Copy the listing starting at the line containing "Describe the element at coordinates (492, 1020)" and ending at the last line of the listing, keeping every line the same. Leave the pictures out of your answer.

[Screenshot grounding data]
————————

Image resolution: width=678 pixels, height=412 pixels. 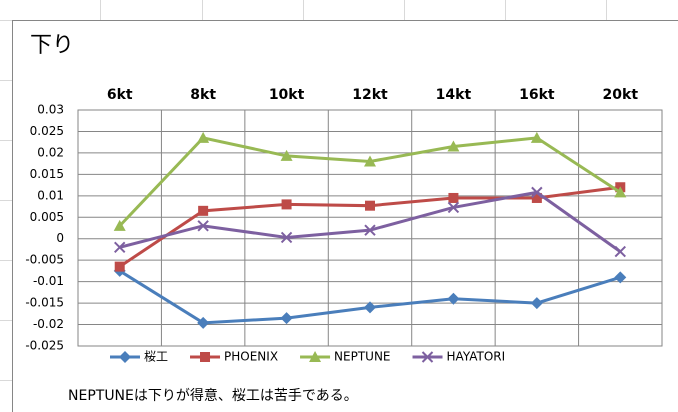 What do you see at coordinates (47, 131) in the screenshot?
I see `y-tick-label: 0.025` at bounding box center [47, 131].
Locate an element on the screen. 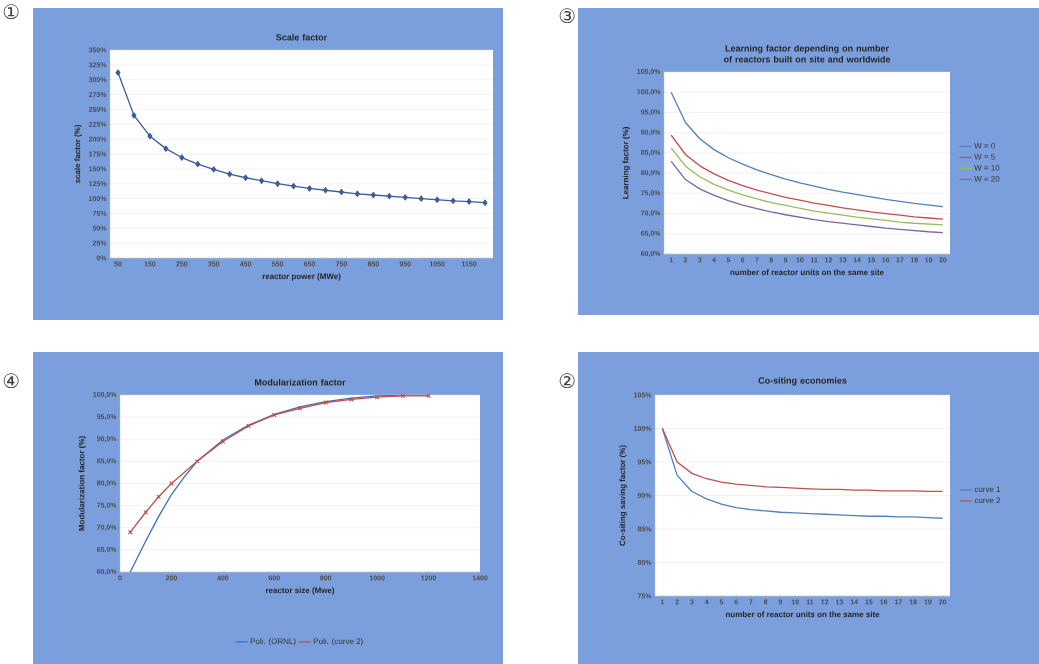 The image size is (1039, 664). text: ① is located at coordinates (11, 12).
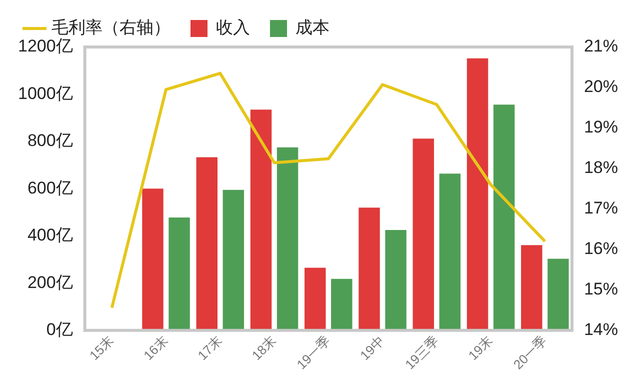 The width and height of the screenshot is (640, 376). Describe the element at coordinates (233, 28) in the screenshot. I see `legend-label: 收入` at that location.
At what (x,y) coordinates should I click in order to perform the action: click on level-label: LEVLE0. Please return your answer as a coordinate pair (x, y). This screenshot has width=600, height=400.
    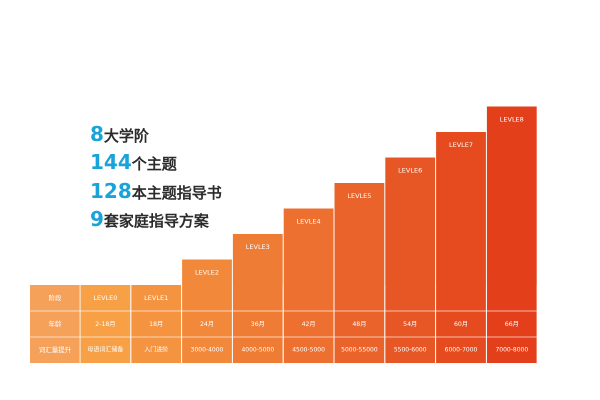
    Looking at the image, I should click on (105, 298).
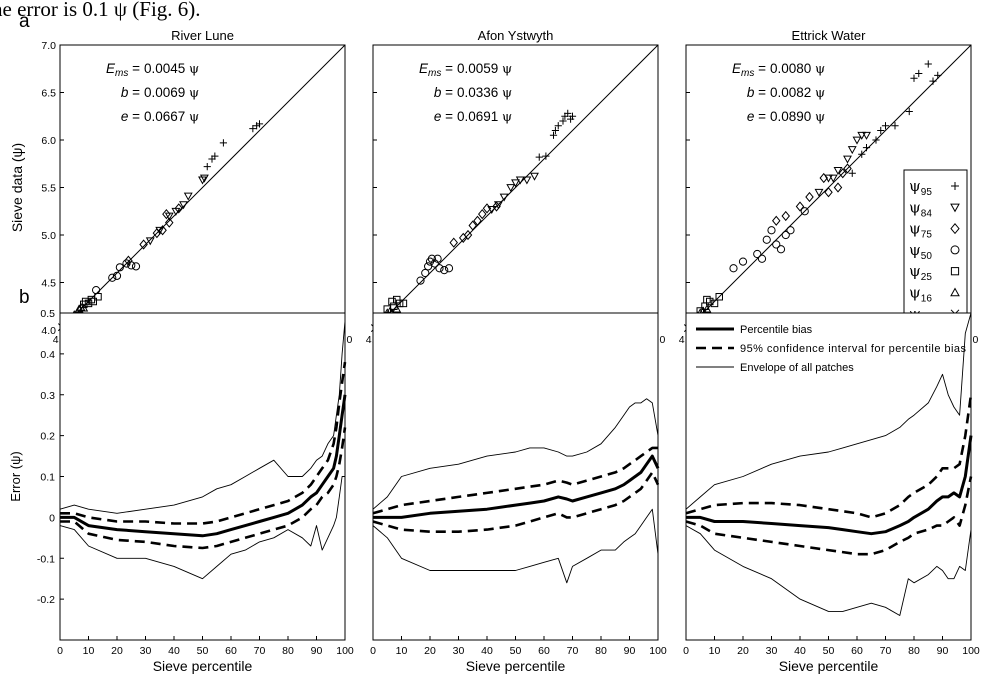 Image resolution: width=983 pixels, height=692 pixels. What do you see at coordinates (46, 559) in the screenshot?
I see `y-tick-label: -0.1` at bounding box center [46, 559].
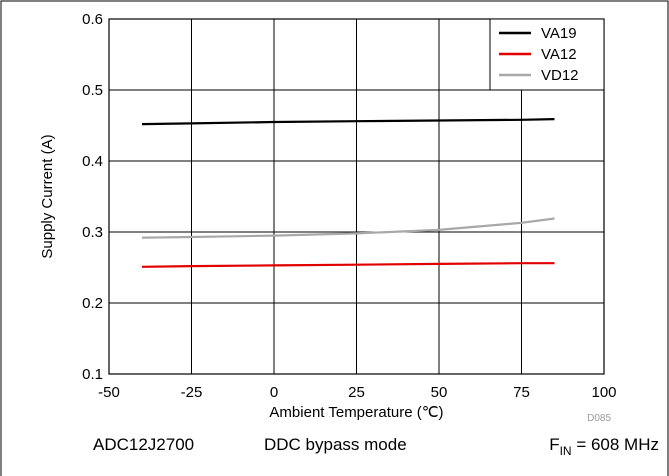 The image size is (669, 476). I want to click on legend: VA19 VA12 VD12, so click(547, 54).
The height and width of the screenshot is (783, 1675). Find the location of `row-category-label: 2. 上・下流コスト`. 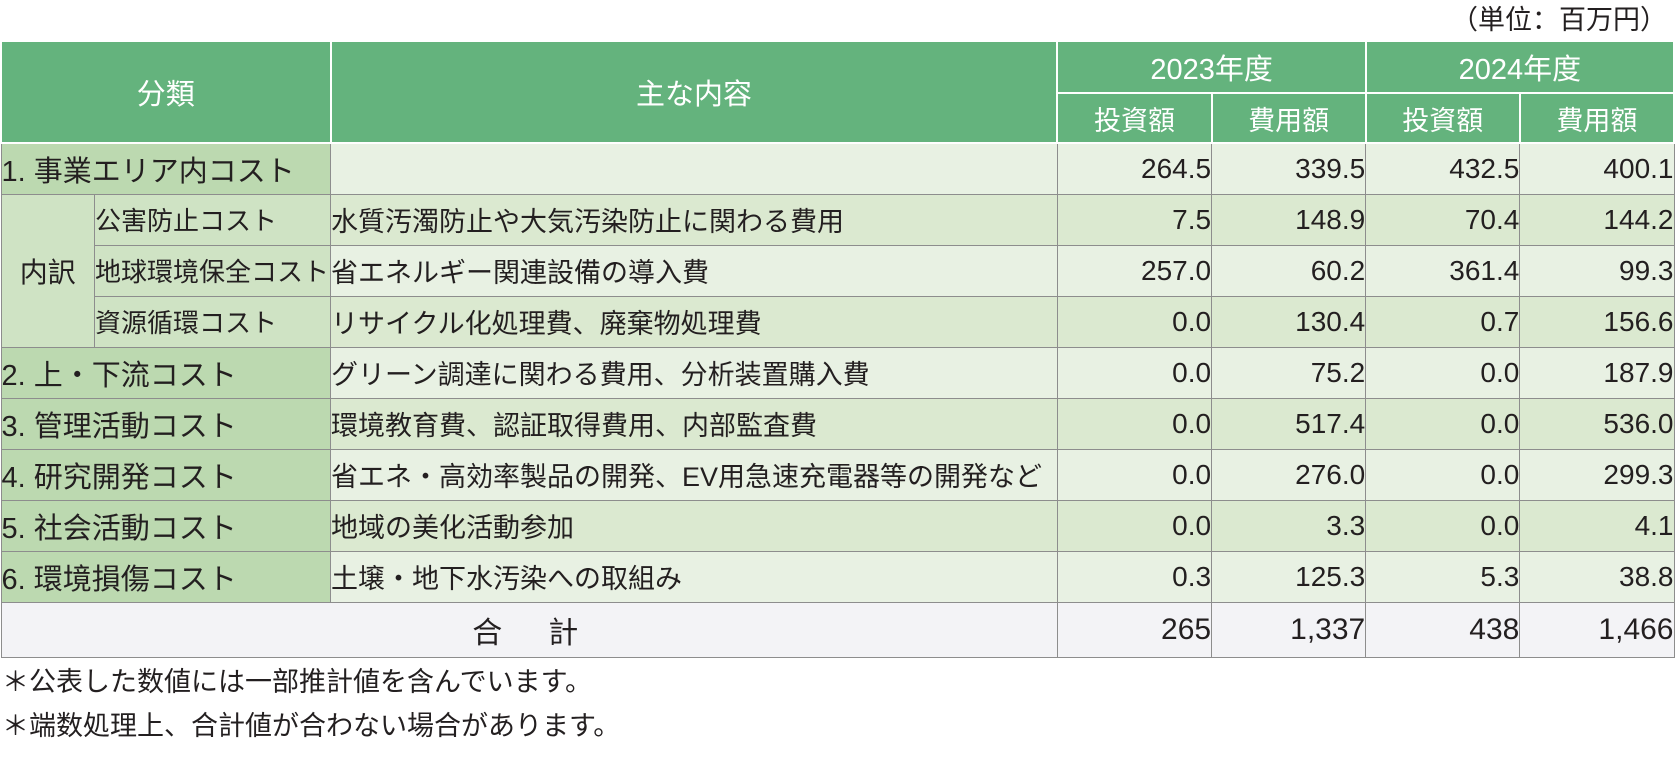

row-category-label: 2. 上・下流コスト is located at coordinates (166, 372).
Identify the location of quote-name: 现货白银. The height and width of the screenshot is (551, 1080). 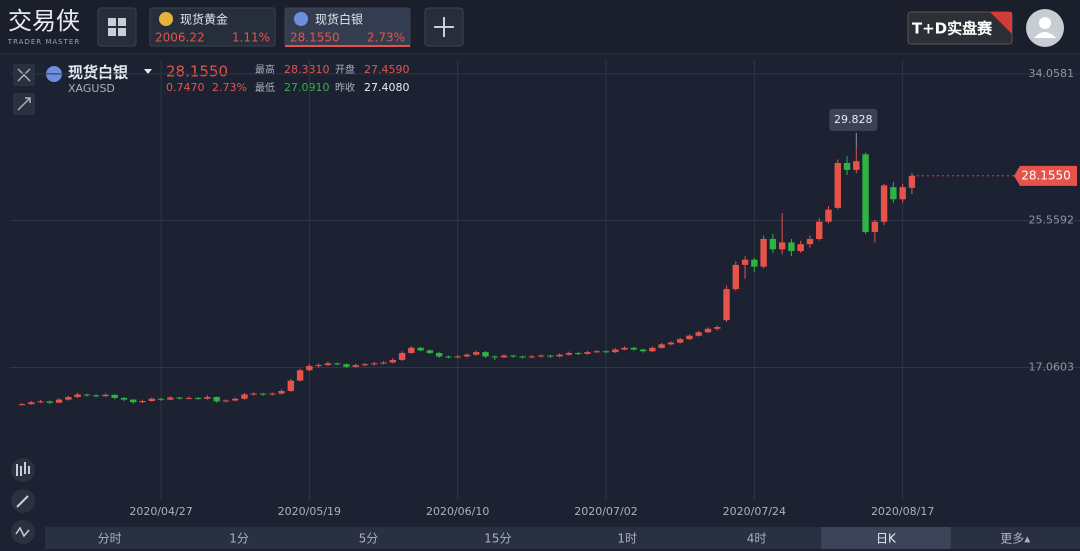
(98, 73).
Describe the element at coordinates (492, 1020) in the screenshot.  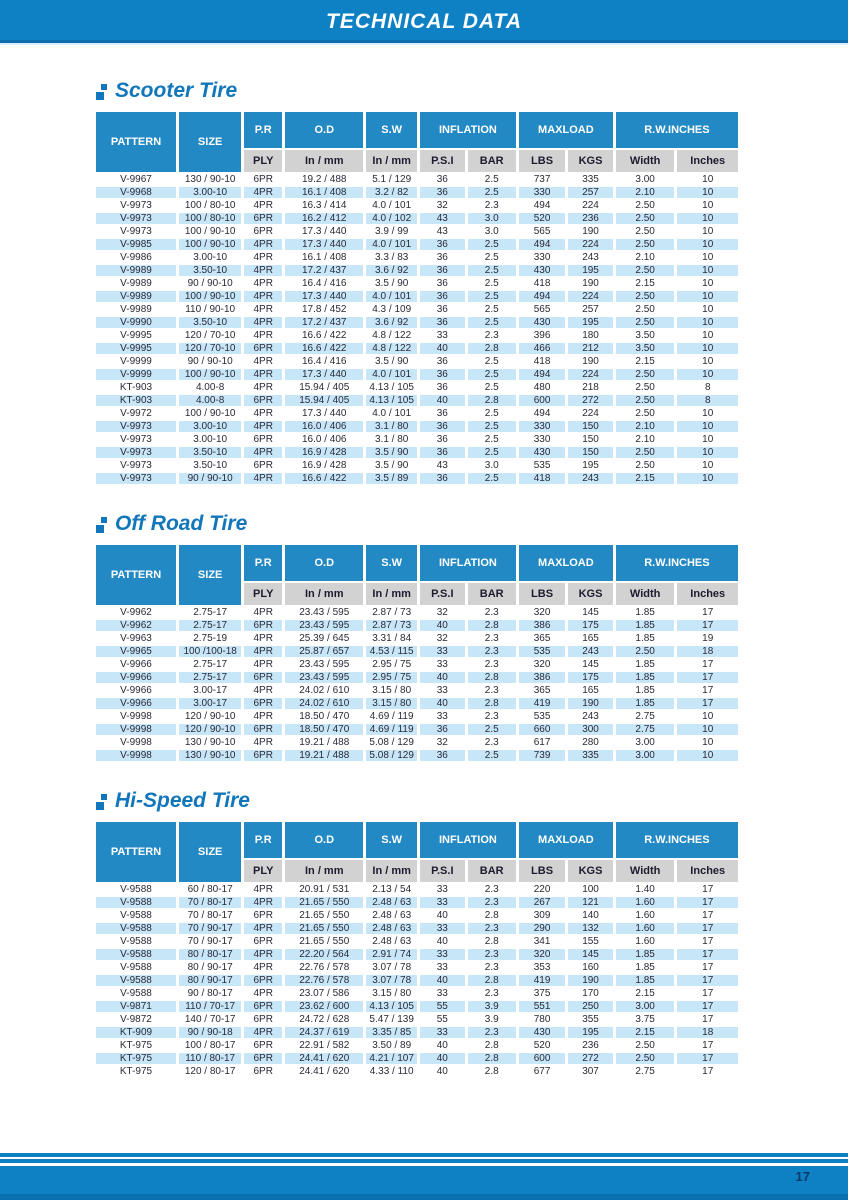
I see `table-cell: 3.9` at that location.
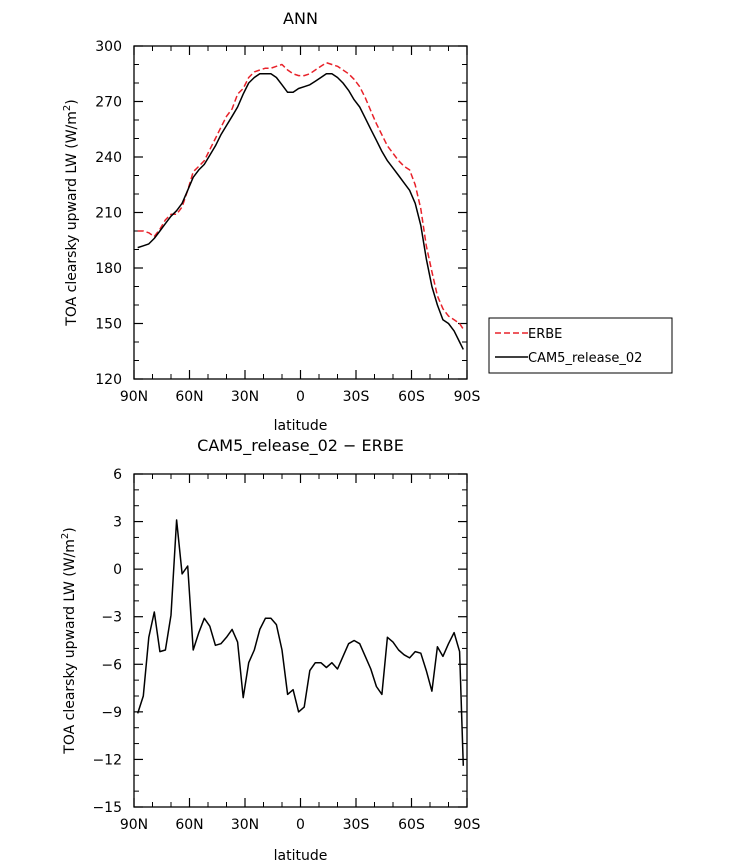 The height and width of the screenshot is (866, 733). Describe the element at coordinates (245, 825) in the screenshot. I see `bottom-x-tick-label: 30N` at that location.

————————

**OUTPUT OF THE EXERCISE**
Describe the element at coordinates (492, 1020) in the screenshot.  
I see `table-cell: 3.9` at that location.
 The height and width of the screenshot is (866, 733). Describe the element at coordinates (245, 825) in the screenshot. I see `bottom-x-tick-label: 30N` at that location.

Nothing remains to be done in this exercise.